### Passage provided

Then God said, ‘Let us make mankind in our image, according to our likeness;

The verse says that God would make man “according to” his likeness. Other translations say “after” his likeness. None of them says "in" his likeness. We understand the likeness to be the full realisation of theosis – the completion of our journey of becoming one with the Holy Trinity, fully sharing in their life, their holiness, their knowledge, and their communion. If we read on a few verses, we hear:


So God created mankind in his image, in the image of God he created them; male and female he created them.

When it comes to the actual act of creating, there is nothing said about likeness, for that is still to be realised. We are only created in God’s image. Achieving the likeness of God is the whole point of our Christian life.

The Fall, therefore, was not a fall from some already deified state. (If man was already deified - already sharing in the divine life of the Holy Trinity, how could he sin?) Rather, the Fall was a fall from the journey of theosis. It was a fall from the loving, nurturing relationship with God in which we were to grow into what he would have us be, in conforming our hearts, minds, wills, bodies, and our whole being to Him. Man removed himself from this. That was the Fall. While he was still immature, man set his own will above that of God, for the fulfilling of his own desires. This is mirrored in the lives of each of us when we lose our innocence and "realise that we are naked", when we commit our own actual sins.

While we, living under the state of the Fall, can never presume to know for certain what would have been had the Fall never happened, it seems quite fitting that the Incarnation and Ascension - God becoming man and taking the human nature into himself - would always have been part of the divine plan for our growth into union with Him. The difference is that, because the Fall has happened, in taking our human nature upon himself, God also took what came along with that, which was death - death in which He shared and which He conquered by his glorious Resurrection, hence "trampling down death by death". It was necessary for Him to restore to the human nature that which was lost before He would take it into the divine life but that restoration, according to those Fathers who see the Incarnation as being part of the divine plan from the outset, was not the primary purpose. This seems to me to be a much healthier understanding of God and his mercy and love than the Catholic (pace, my Catholic friends) understanding, which essentially sees Christ's coming as a sort of contingency plan in response to man's sin.

######
### Supplied information

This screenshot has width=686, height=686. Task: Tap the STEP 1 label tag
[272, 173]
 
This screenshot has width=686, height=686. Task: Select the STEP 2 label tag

######

# Task
Transcribe the passage on God's image and likeness between "The Fall, therefore, was" and "own actual sins.", inclusive.

# Finished exercise
The Fall, therefore, was not a fall from some already deified state. (If man was already deified - already sharing in the divine life of the Holy Trinity, how could he sin?) Rather, the Fall was a fall from the journey of theosis. It was a fall from the loving, nurturing relationship with God in which we were to grow into what he would have us be, in conforming our hearts, minds, wills, bodies, and our whole being to Him. Man removed himself from this. That was the Fall. While he was still immature, man set his own will above that of God, for the fulfilling of his own desires. This is mirrored in the lives of each of us when we lose our innocence and "realise that we are naked", when we commit our own actual sins.